Mönchengladbach: Gibt Schlafhorst Gladbach auf?
VON CAROLA SIEDENTOP - zuletzt aktualisiert: 10.10.2008Mönchengladbach (RPO). Für den traditionsreichen Textilmaschinenbauer sieht es düster aus: Das Werk soll drastisch verkleinert werden, die Produktion wird verlagert. 747 Mitarbeiter sind von den Veränderungen betroffen.
Es ist nur eine Frage der Zeit, bis in Mönchengladbach bei Oerlikon Schlafhorst keine Textilmaschinen mehr produziert werden. Wenn die Produktgeneration Autocoro ausläuft, werden die Maschinen still stehen. Die Fertigung wird von den Standorten Gladbach und Ebersbach nach Übach-Pallenberg verlagert. Betroffen sind von den Einschnitten aber nicht nur Mitarbeiter der Produktion, sondern alle Bereiche des Unternehmens. Das teilte Oerlikon Schlafhorst gestern auf Nachfrage der RP mit.

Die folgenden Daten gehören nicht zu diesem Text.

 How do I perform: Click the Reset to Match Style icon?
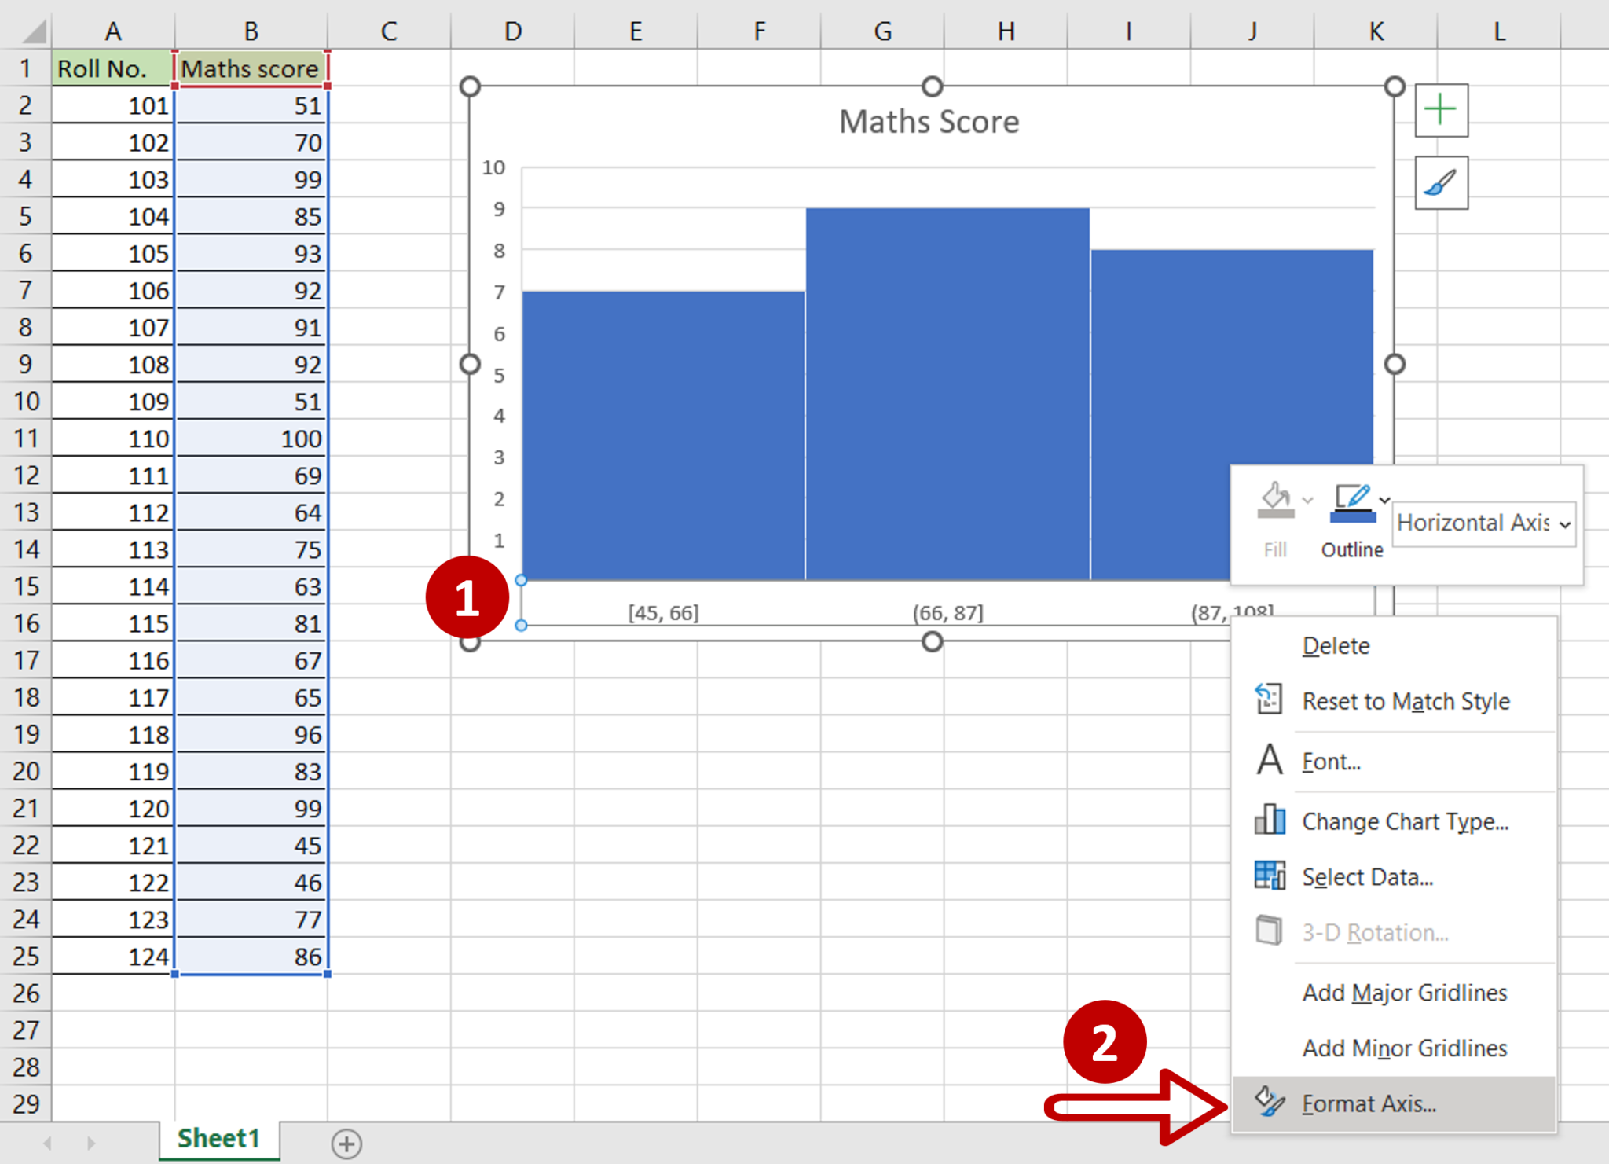(1269, 698)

„Es sieht schlecht aus für den Standort. Ich sehe keine Perspektive für das Werk“, sagt Reimund Strauß, Bevollmächtigter der Industriegewerkschaft Metall (IG Metall). Bis 2010 sollen an allen drei Standorten bis zu 240 Arbeitsplätze abgebaut werden, meldet der Schweizer Anlagenbauer. Gestern gab es ein Krisengespräch mit Gewerkschaft und Betriebsrat, heute soll die Belegschaft von der Geschäftsführung informiert werden.
Die Branche
Trützschler hat ebenfalls Stellen abgebaut. Seit August arbeitet rund die Hälfte der 700 Beschäftigten in Kurzarbeit, 80 Stellen wurden in den vergangenen zwei Jahren eingespart. Nun will Trützschler zusätzlich 90 Arbeitsplätze streichen.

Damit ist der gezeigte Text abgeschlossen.